Meetup Politics and Governance Advisory Council

Using Meetup.com, a publicly accessible and open community organizing tool, a half-million American citizens conducted over 25,000 official political Meetups during the 2003/2004 national election cycle. Other tools, largely inspired by Meetup, were used to enable thousands more political gatherings. While voting levels increased an impressive 15-20 percent, grassroots activism skyrocketed several hundred percent.

The question now is whether this new level of active participation will carry over into areas of ongoing involvement in governance and policy development.

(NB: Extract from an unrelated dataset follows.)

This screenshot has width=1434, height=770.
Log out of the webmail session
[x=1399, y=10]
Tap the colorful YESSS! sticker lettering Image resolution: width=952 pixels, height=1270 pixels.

Meetup has formed a new advisory council to explore and encourage the underlying phenomenon of rising citizen participation in governmental and electoral processes. Click here for a PDF of political Meetup statistics from the US 2003/2004 election season.

  • Don Means, Chair

    "Providing the catalyst to transform grass roots politics and ushering in a new era of participatory democracy was not the intention of Meetup's creators, but as with many great inventions, users employed it in unforeseen yet world changing ways."

  • Manuel Castells

    "Meetup represents one of the most innovative initiatives in revitalizing democracy by tapping the potential of new communication technologies. It helps to enable citizens to make their voice heard, and to organize on their own grounds, not against formal politics, but outside formal politics. So doing, Meetup greatly contributes to undo the rampant crisis of legitimacy that is deteriorating the quality of political life around the world."

  • Carol Darr
    • Director, Institute for Politics, Democracy and the Internet

    "Meetup was early to the political Internet revolution, and has been a key player in the devolution of political power from political elites to interested citizens. By providing a welcoming environment for neighbors to meet face-to-face on issues and candidates that they care about, Meetup has reconnected to politics people who have been estranged from party organizations. Meetup makes political participation comfortable and convenient, and that has made all the difference."

  • Chuck DeFeo

    "The people at Meetup were one of the first to recognize the potential of the Internet to not only connect people across the globe but to enable them to reconnect with their local communities. They have been leaders in the resurgence of civic involvement and enabling neighbors to rebuild relationships with their neighbors.."

  • Tim Draper

    "Meetup is an amazing solution to the problem that we all have in personally physically connecting since email and web browsing and video took over our lives."

  • Jane Fountain

    "Around the world, political participation is increasingly taking place using online tools and applications. The potential and implications of these new forms of political activity are enormous yet barely understood by researchers or political experts. The National Center for Digital Government is delighted to work in partnership with Meetup.com to develop much needed research and understanding of these new and powerful tools."

  • Phil Noble

    "Meetup is truly unique - it is a 'big idea' with global impact. It has the potential to literally change the way the people of the world engage in politics, and lots of other issues. The power and impact of the Internet in politics globally is growing every day and ability to combine this impact of online organizing with face to face meetings is nothing short of staggering."

  • David Rejeski
    • Director, Foresight and Governance Project, Woodrow Wilson International Center

    "Meetup is proof that networks can change our lives, our politics, and the very nature of our social interactions. I am fascinated with the potential of networks to solve the more intractable problems facing us that markets and failed government cannot adequately address."

  • Christine Williams

    "The Internet came of age in the 2004 Presidential nomination contest. And it was not in the expected role of a new medium of communication destined to supplant television. Instead, the Internet proved its worth as the high tech equivalent of pre-television one-on-one campaign techniques long used by political parties to mobilize support for their candidates, largely through Meetup.com."